* [The request]
Continue the art blog entries that follow, picking up after the final sentence of the post about the Fictions exhibition at The Studio Museum in Harlem.

* [Supplied passage]

-- Start --

Thursday, January 11, 2018

100 artworks in a month

From January 20 through February 20, 2018 I will create 100 artworks on paper and post about them here. The idea behind this project is manifold. One is to move forward with creation and have a deadline that often can propel us forward with more intensity. Other reasons are to develop a stronger concept and share it with you. I would love to hear your feedback. Please send me a note. Comment on Instagram, or FB.

Each piece comes with a story and this is an additional challenge for me since I prefer to live in the realm of the visual and avoid discussing my pieces. The compromise I found is that the writing will actually be a fiction. This part might not be as coherent, but I hope to improve as I brave forward.

I will post more details about the theme and other restrictions I plan to impose for the medium. Looking forward to sharing with you this project and hear your comments.

Ink on paper, 2017

Monday, January 8, 2018

Julia Phillips and Christina Quarles at The Studio Museum in Harlem

If you didn't have a chance to see Fictions exhibitions at The Studio Museum in Harlem it is still open for couple more days. Representing emerging artists from all parts of the country it is as diverse thematically. My attention was caught by the painting of Christina Quarles "A Part of Apart". The dismembered bodies are intertwined and seemingly codependent on each other. The relationship is build within a multidimensional space that is broken by the detailed floral design. The variety of line adds to the visual confusion. So much to explore!

-- End --

* [Data segment]

-- Start --

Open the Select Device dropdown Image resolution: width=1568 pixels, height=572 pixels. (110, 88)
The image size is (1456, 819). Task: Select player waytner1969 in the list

-- End --

* [Task output]
A Part Apart by Christina Quarles

On the upper floor is an exhibition by the resident artists. This print by Julia Phillips reminded me of several other pieces made with nylon. Stretched and modified almost to abstraction the material manifests almost like in an animalistic form. Yet the eye shifts back and forth to the recognizable part of the clothing typically worn by women. Playful and dark it is in my favorite category of push and pull.

Expanded by Julia Phillips

Sunday, November 12, 2017

A visit to Chelsea and Christie's

This week I was intrigued by the art by Misha Kahn at Friedman Benda. The animalistic forms are rooted in earth. They are layered with organic and synthetic materials creating the feeling of outer space. This is probably what appealed to me in the first place - the push and pull of the familiar and other.

Misha Kahn Midden Heap

Bosco Sodi Caryatides

Nearby in Paul Kasmin Gallery Bosco Sodi installed these clay cubes. The simplicity of the structure complements the painterly surface. Something about their size or the warmth of colors makes one comfortable. The textured surface asks to be touched and the gaps between the cubes pose the question about their weight. Here is the structure that is heavy and levitates at the same time.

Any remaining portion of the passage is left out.